Get your “scape-birds” here! They remove tough mold and mildew stains, as well as leprosy!
From Dave Matsonʼs article “Godʼs Ignorance Concerning Leprosy,” in his booklet, Commonsense Versus the Bible
Below is a response I recʼd from Chris Sharp, a sharp christian from the ASA forum.
(The American Scientific Affiliation is an organization of Evangelical Christians who are scientists, and whose membership is open to young-earth creationists but primarily includes old-earth creationists and theistic evolutionists. Their forum discussions are interesting.
http://www.asa.org
Chris first sites a paragraph of what I had written, replies to it, and then I respond to his reply below. Ed
Ed Babinski writes:
Does any Bible translation of Isaiah 40:22 drop the word circle and insert the word sphere into the text? I have not found one that does. In fact even Evangelical Christians have warned their brethren against the naivety of the spherical interpretation of Isaiah 40:22. (See for instance David C. Downingʼs book, What You Know Might Not Be So: 220 Misinterpretations of Bible Texts Explained (Baker Books House, 1987). Another Evangelical scholar, Paul Seely, has asked his brethren to note that one could just as well argue that God had revealed the sphericity of the earth to the Babylonians and the Egyptians because their writings also use the expression, the circle of the earth. We know, however, they believed the earth was flat. Isaiah 40:22 is logically incapable, therefore, of being a proof that the Bible speaks of the sphericity of the earth.

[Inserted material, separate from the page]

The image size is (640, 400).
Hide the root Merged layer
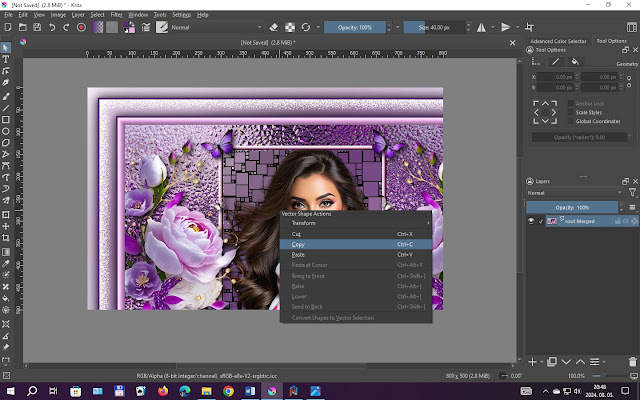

Chris Sharp: Hi Ed, Chris Sharp here.
Youʼre right. In fact you can just go to Google and type in the key words “bible flat earth hebrew” and come up with all sorts of interesting links, such as for example
“Flat Earth in the Bible?”
where are quoted:
1) Isaiah 40:22 - It is he that sitteth upon the circle (chuwg) of the earth.
and
2) Isaiah 22:18 - He will surely violently turn and toss thee like a BALL (duwr) into a large country: there shalt thou die, and there the chariots of thy glory shall be the shame of thy lordʼs house.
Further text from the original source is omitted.